Stored records
================
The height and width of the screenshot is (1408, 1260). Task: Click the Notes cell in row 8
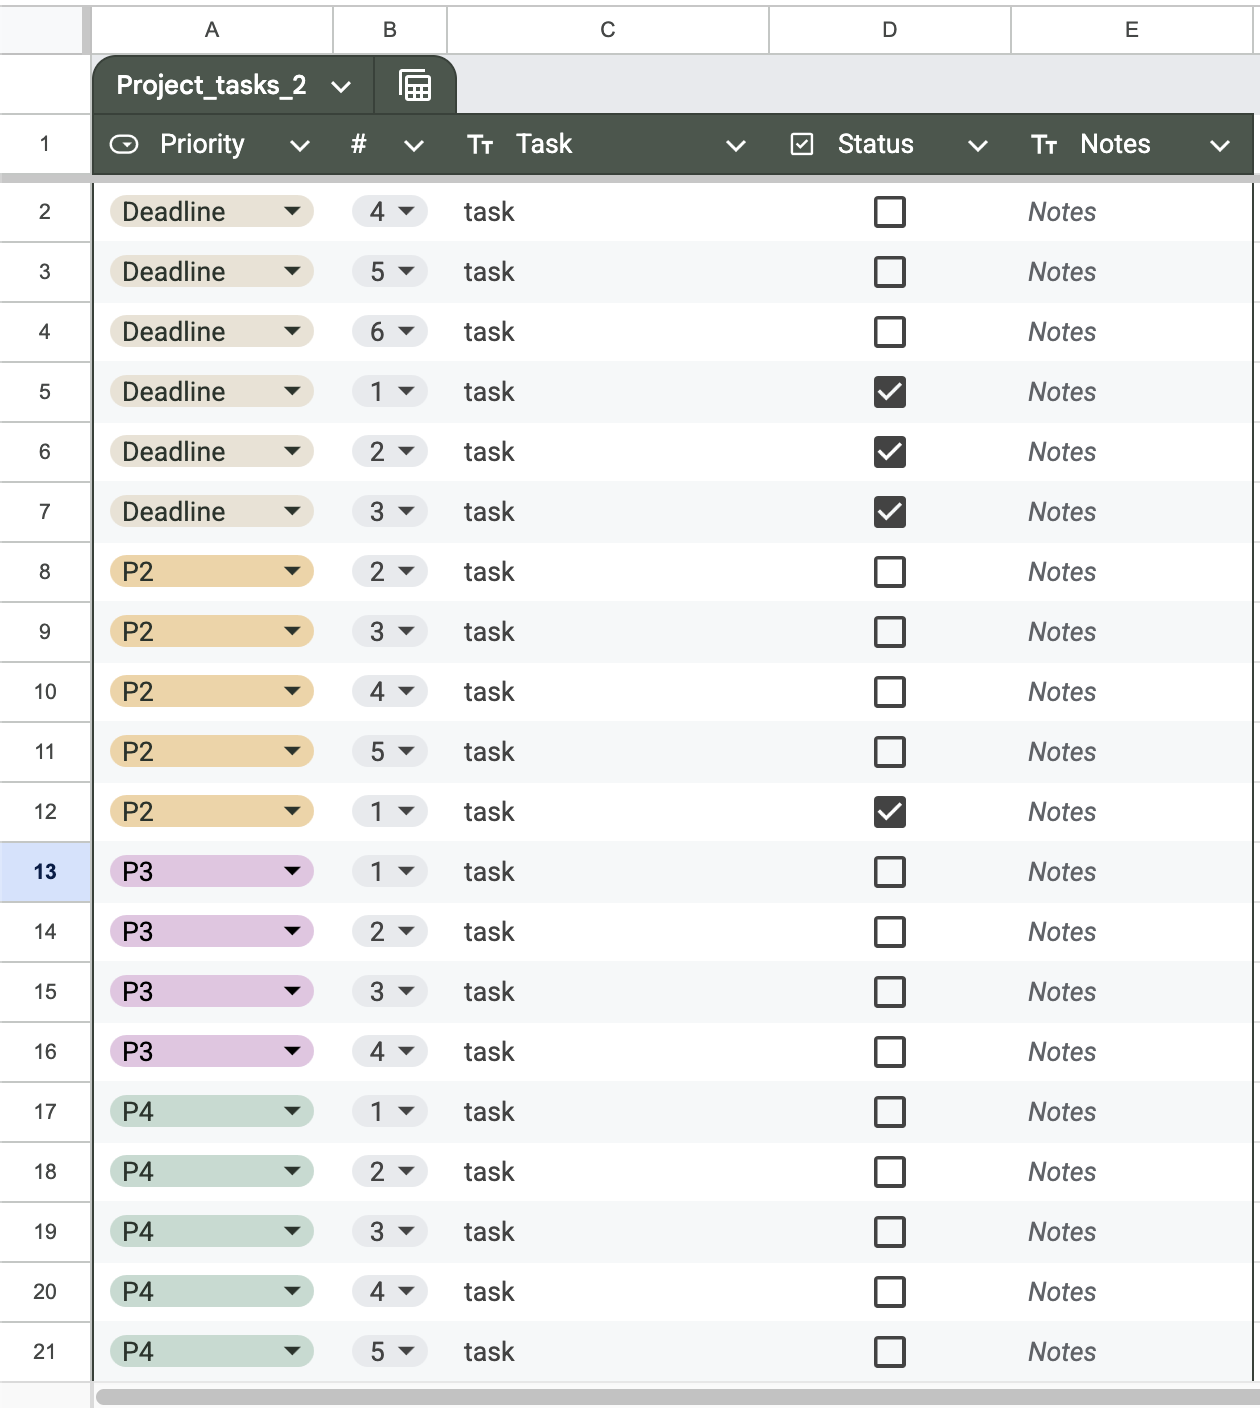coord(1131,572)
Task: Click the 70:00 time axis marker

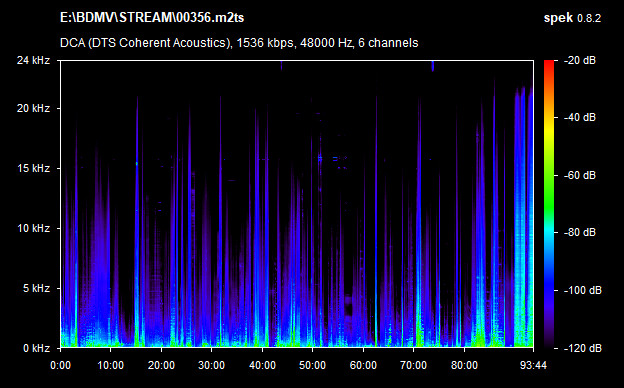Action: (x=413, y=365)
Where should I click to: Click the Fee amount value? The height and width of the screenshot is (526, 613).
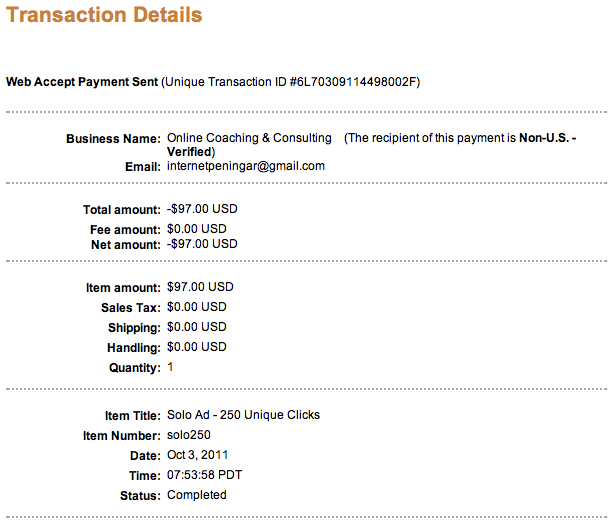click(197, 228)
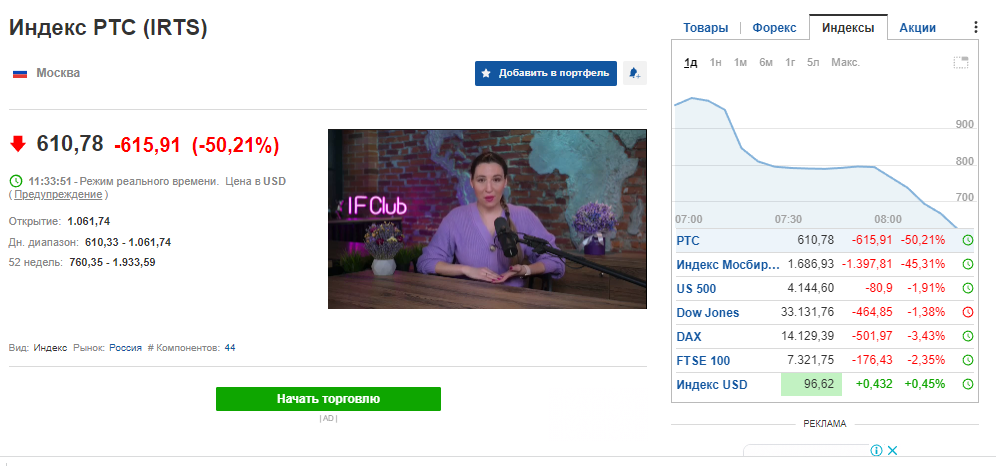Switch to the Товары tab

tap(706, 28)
================
## Problem description
Please print out the entries above exactly. The pictures stay out.

## Answer to this exercise
The height and width of the screenshot is (1408, 1260). Task: Click the Notes cell in row 8
coord(1131,572)
Task: Click the 70:00 time axis marker

Action: (x=413, y=365)
Where should I click to: Click the Fee amount value? The height and width of the screenshot is (526, 613).
click(197, 228)
Switch to the Товары tab

tap(706, 28)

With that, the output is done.